栄養成長から生殖成長へスムースに転換し花・実をつけていくためには、幼穂形成を境(交替期*)に肥料(NPK)バランスを変えていく必要がある。
*交替期とは、栄養週期栽培理論において定義された栄養成長と生殖成長の過渡期を言う
図:栄養週期理論による生育ステージと肥料バランス
2.花芽形成に影響を与える要因
①日長
植物によって日長に対する反応が異なる
(光周性)花芽分化に必要な日照時間の長短を表す性質
→長日植物:大根、ホウレンソウ、麦、レタス
→短日植物:イネ、キク、コスモス、大豆
→中性植物:トマト、そば、ヒマワリ
②C/N比
・炭素(C)量と窒素(N)量の割合いで、炭素率という。
・生殖成長期に差し掛かってもC/N比が低い(<窒素)と、植物体は栄養成長に傾いたままとなり花芽形成が遅れたりバラつきが大きくなる。

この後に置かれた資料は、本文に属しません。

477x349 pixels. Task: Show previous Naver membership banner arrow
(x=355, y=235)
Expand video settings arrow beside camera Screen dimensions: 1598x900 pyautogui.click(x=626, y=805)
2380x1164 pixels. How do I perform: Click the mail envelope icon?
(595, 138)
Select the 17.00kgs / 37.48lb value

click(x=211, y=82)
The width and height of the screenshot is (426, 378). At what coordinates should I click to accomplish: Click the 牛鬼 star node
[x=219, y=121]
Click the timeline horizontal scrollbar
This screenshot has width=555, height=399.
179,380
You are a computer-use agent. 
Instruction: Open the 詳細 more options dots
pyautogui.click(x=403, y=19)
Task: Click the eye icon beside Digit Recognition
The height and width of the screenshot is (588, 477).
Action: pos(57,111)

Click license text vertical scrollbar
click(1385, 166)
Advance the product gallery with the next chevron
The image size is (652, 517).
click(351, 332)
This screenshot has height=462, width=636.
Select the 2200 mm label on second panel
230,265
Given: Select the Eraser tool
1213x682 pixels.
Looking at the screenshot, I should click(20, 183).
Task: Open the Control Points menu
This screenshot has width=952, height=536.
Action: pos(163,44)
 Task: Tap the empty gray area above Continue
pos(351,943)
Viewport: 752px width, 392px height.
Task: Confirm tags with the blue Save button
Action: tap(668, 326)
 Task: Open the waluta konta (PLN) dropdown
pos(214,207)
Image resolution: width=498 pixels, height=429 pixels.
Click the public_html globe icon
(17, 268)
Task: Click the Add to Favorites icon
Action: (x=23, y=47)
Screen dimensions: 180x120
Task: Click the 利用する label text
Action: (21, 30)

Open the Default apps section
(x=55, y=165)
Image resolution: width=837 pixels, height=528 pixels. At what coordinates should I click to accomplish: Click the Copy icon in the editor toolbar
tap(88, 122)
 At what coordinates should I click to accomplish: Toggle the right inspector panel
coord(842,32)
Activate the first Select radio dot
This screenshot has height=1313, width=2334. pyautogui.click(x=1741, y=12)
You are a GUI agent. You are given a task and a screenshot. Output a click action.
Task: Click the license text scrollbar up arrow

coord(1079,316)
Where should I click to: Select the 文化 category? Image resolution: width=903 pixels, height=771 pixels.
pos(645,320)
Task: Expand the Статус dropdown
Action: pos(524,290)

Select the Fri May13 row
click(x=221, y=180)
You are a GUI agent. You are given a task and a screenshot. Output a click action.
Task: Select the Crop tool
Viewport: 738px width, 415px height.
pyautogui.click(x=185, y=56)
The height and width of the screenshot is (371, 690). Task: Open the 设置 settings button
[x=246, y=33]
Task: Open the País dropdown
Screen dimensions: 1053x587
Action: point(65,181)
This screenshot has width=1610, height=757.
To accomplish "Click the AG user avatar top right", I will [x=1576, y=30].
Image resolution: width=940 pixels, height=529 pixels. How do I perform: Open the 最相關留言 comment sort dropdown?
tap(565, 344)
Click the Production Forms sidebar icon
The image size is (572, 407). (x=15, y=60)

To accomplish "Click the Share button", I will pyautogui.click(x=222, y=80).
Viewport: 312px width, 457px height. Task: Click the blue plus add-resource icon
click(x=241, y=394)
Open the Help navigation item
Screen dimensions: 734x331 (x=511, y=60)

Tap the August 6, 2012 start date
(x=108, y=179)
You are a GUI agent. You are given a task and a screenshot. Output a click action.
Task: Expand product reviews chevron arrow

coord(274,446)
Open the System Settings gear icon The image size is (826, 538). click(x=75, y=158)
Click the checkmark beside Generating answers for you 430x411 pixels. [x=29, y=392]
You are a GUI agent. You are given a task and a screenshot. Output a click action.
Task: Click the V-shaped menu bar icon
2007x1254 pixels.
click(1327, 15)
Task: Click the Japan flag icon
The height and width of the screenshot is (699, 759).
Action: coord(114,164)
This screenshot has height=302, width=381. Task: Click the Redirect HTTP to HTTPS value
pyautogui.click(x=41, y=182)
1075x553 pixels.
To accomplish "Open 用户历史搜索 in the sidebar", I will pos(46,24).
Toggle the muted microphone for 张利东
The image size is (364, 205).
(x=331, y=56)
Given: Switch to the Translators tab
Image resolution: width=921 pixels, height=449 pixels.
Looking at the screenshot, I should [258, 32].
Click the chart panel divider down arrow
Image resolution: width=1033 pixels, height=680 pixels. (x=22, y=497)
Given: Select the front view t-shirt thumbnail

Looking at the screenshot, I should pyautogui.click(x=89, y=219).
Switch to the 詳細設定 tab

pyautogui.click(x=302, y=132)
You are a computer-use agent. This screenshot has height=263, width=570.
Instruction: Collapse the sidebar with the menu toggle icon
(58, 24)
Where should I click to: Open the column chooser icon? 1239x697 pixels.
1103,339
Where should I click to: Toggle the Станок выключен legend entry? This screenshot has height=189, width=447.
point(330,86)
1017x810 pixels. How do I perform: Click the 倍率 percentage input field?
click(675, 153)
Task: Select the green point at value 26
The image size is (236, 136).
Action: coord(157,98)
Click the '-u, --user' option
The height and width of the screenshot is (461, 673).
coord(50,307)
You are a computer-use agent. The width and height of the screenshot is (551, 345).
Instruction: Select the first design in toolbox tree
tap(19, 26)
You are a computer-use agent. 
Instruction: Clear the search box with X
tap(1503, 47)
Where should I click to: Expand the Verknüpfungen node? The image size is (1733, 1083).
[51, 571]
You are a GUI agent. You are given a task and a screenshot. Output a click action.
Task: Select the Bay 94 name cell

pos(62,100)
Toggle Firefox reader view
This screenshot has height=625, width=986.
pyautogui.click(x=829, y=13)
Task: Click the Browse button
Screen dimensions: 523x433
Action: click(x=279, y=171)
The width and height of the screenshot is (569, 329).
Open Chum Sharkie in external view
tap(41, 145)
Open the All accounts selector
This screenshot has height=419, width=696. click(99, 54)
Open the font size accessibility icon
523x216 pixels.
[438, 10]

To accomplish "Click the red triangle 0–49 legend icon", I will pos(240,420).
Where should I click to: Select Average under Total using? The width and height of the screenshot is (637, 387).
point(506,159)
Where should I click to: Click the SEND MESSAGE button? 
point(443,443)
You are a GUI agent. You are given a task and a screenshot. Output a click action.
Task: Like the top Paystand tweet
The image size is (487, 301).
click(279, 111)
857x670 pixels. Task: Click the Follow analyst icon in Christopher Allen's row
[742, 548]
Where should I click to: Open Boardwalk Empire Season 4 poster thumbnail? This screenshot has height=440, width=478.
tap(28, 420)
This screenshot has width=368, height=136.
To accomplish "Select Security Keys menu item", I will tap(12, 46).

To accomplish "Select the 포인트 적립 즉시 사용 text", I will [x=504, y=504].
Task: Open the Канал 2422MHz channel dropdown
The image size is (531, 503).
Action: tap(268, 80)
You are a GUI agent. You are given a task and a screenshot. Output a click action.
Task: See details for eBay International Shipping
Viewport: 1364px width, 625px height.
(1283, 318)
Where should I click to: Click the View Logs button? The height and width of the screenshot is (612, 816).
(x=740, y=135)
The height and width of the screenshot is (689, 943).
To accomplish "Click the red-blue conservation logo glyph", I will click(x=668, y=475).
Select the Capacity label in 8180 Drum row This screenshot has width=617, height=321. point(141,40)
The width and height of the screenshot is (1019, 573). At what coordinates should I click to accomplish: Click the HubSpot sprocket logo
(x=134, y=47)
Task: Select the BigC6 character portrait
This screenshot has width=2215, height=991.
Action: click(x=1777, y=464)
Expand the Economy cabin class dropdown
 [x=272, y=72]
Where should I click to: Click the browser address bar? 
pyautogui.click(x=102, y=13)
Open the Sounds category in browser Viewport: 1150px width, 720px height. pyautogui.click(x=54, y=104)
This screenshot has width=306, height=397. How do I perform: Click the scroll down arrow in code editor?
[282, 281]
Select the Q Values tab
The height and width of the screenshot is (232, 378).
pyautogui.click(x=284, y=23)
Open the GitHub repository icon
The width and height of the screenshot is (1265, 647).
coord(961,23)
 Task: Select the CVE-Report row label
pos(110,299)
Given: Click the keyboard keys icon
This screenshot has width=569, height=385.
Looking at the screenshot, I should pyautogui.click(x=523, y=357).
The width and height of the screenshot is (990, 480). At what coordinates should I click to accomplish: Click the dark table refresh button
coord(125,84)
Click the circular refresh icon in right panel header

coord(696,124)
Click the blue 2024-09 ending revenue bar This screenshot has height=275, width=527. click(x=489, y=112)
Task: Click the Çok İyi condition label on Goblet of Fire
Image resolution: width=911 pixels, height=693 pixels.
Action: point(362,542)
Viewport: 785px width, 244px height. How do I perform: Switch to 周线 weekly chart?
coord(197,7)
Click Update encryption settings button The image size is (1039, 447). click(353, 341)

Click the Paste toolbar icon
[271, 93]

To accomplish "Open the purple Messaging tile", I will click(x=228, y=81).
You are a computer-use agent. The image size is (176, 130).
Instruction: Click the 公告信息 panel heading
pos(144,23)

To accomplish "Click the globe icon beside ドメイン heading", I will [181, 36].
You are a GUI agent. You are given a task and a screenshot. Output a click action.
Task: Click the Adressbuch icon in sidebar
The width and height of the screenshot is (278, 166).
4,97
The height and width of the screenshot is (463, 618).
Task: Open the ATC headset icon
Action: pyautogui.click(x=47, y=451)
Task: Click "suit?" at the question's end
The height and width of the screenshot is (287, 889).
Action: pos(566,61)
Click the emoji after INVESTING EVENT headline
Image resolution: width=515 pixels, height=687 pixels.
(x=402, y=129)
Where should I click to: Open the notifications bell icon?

・このため、栄養成長中盤以降でリン酸(P)を効かせておき、終盤にカリ(K)を与えC/N比を高めて生殖成長を促していく。
③温度
作物の花芽形成には、その種、品種に応じた積算温度が満たされることが必要となる。
出典:農業研究センター
3.早生・中生・晩生の特徴
品種の違いにより、栄養成長ステージの長さが異なる。
●感温性(高温により花芽形成が早められる)
●感光性(短日により 花芽形成が早められる)
・感光性の高い品種は収量性が高い。
(クイズ)
問い1
九州の品種「ヒノヒカリ」(感光性が高い)を北海道で作付けするとどうなるか?
(答え)
・ヒノヒカリの出穂期は8月下旬、9月以降秋の深まりが早い北海道では低温で登熟が不十分となり品質・収量はダウンする。
(補足1)
・九州に比べ北海道は稲作に適した期間は短いため、早生品種(栽培期間が短い)が作付けされている。
(補足2)
・九州平坦地では、ヒノヒカリ(中生品種)は6月25日前後に田植えが行われている。田植え時期を半月程度早めても、出穂時期は4~5日早まる程度である。
・つまり、感光性の強い中生品種は、その品種が持つ”日の長短条件”の到来を契機に花芽形成がスタートするからである。
問い2
北海道の品種「きらら397」(感温性が高い)を九州で作付けするとどうなるか?
(ヒント)
きらら397は、移植から出穂までの積算水温※は1000℃程度である。温暖な九州は北海道よりも数週間も早く積算水温に到達してしまう。
※積算水温とは、一日の平均水温を累積した値のこと。
例)一日の平均水温25℃ × 40日 =1000℃
(答え)
・温暖地のため稲体の生長が未成熟のまま積算水温に到達し花芽形成が始まる。
・栄養成長期間が短いため、分けつ、稲体の生長ともに不十分。品質、収量はダウン。
↓(対応策)
①気温の低い春先に田植え
天草では早生のコシヒカリを早春(3月)に田植えを行い、7月には稲刈りとなる。
なお、熊本の平地においての田植えは6月で、稲刈りは10月。
②高冷地での田植え
阿蘇では5月にコシヒカリを作付けしているが、これは高地のため気温が低いことによる。